Oligarchs’ opinions can still decide important questions. 

The military coup in Honduras of 2009 was blessed by most of the top families. 

For years cicig, a un-backed anti-corruption body in Guatemala, probed government sleaze and military aggression. 

However, when it started to look into undeclared campaign donations, big families furiously objected. 

It was ultimately disbanded in 2019.

Big families do not all think alike. 

The newly rich industrial dynasties tend to be more open to change than the old coffee clans. 

Those whose businesses depend more on co-operation with the government, such as airlines and construction, try to jump into bed with every president. 

The oligarchs in one country have a particular reputation for red-meat conservatism. 

“Our businessmen look like San Francisco yoga people compared with those Guatemalans,” says a Salvadorean.

Many family firms grew rich thanks to protectionism: when governments shut out foreign competition, they could charge local consumers more. 

But the arrival of globalisation has not hurt them as much might be expected. 

Foreign firms need local partners, and the oligarchs have the right connections. 

Brands such as Burger King, Hilton and Zara end up letting local families operate franchises. 

Other families have sold banks, supermarkets, breweries and tobacco farms to multinationals, especially in El Salvador. 

The cash has helped families diversify further still.

But succession can be a problem. 

Things can go awry in the third generation. 

Children who were born rich have less incentive to work hard. 

Power struggles grow more tangled as the family tree expands, with in-laws and cousins joining the fray. 

Most families nowadays bring in consultants to manage generational change, explains one businessman from the back porch of his mansion. 

His children signed a family code of conduct on their 16th birthdays, pledging good behaviour and financial independence. 

They will not be hired by the family firm until they have earned two university degrees and worked for five years for another company.

The advent of democracy and the spread of organised crime have also made oligarchs’ lives more complex. 

In Guatemala, the state has been captured by a rival network of generals, criminals and dodgy politicians. 

Old family firms with reputations to protect not only must avoid dealing with this underworld, but also get outbid by it in the contest for influence. 

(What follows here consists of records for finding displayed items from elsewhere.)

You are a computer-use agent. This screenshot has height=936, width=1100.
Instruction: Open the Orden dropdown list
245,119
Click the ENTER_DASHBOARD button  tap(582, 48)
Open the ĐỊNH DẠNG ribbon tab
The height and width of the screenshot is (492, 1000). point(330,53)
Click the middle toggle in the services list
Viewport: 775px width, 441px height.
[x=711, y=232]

A report from cicig in 2015 estimated that three-quarters of campaign donations were linked to corruption and drug-trafficking. 

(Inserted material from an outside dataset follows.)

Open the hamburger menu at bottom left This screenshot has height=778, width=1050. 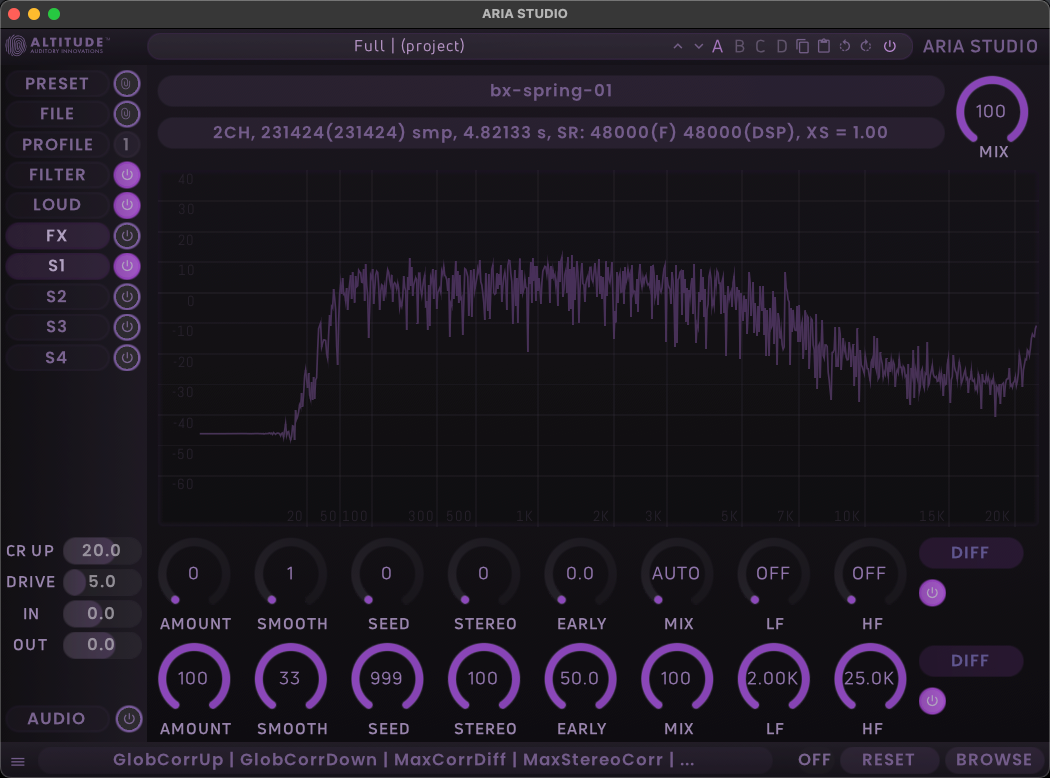[18, 761]
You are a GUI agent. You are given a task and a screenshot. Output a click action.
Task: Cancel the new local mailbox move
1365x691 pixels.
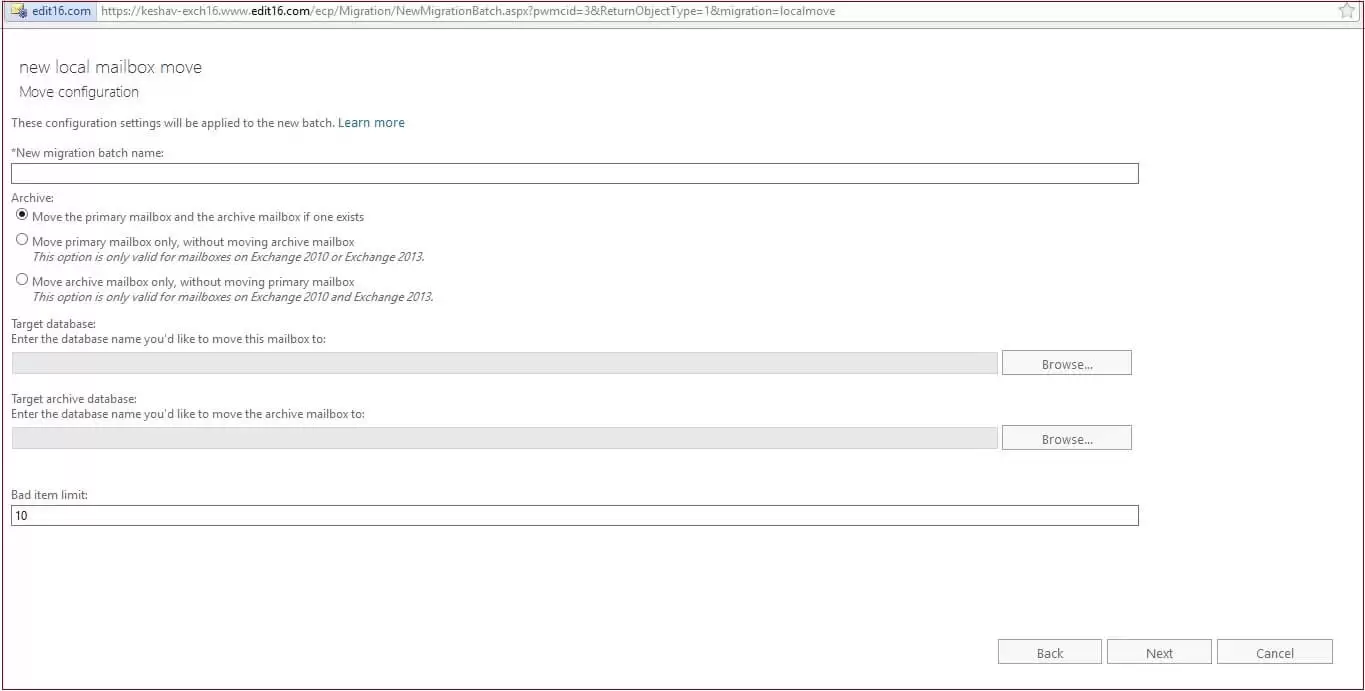point(1274,652)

No “business-friendly” candidate has made the run-off of a presidential election since Óscar Berger, who won in 2003. Similarly the private sector’s choice for president has lost every election in El Salvador since 2005.

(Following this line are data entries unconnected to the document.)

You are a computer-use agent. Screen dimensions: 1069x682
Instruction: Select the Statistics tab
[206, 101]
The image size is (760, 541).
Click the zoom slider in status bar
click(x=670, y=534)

By contrast in Honduras a century-old two-party system has produced a strong political class with dynasties of its own, leaving no obvious gap for business families to fill. However, the influence of drug barons has recently grown, especially since the coup in 2009. 

Most old business families have stayed away from drug money. 

The same cannot be said for some of the country’s politicians.

The Salvadorean elite is under siege, perhaps because the Arena party, its spiritual home, keeps losing elections. 

Leftist presidents ruled from 2009 to 2019; then came Nayib Bukele, a millennial demagogue who is rich but not part of the old elite. 

Mr Bukele has centralised power and made allies of a few top families, while demonising the rest.

Central American presidents these days now find it easier than ever to say no to the big families. 

For example, they were able to impose economically painful covid-19 lockdowns without much pushback. 

Mr Bukele, who won control of congress in February, plans to pass laws that the private sector dislikes on pensions, water and possibly taxes.

As the big families lose political influence, they may start to see more clearly the benefits of cleaner governance. 

“Nobody trusts anyone and no one seems to have legitimacy any more,” sighs a Salvadorean scion from one of the family balconies. 

In a region that is cursed with corruption and demagoguery, the quest to build an impartial state needs all the support it can get—even from oligarchs.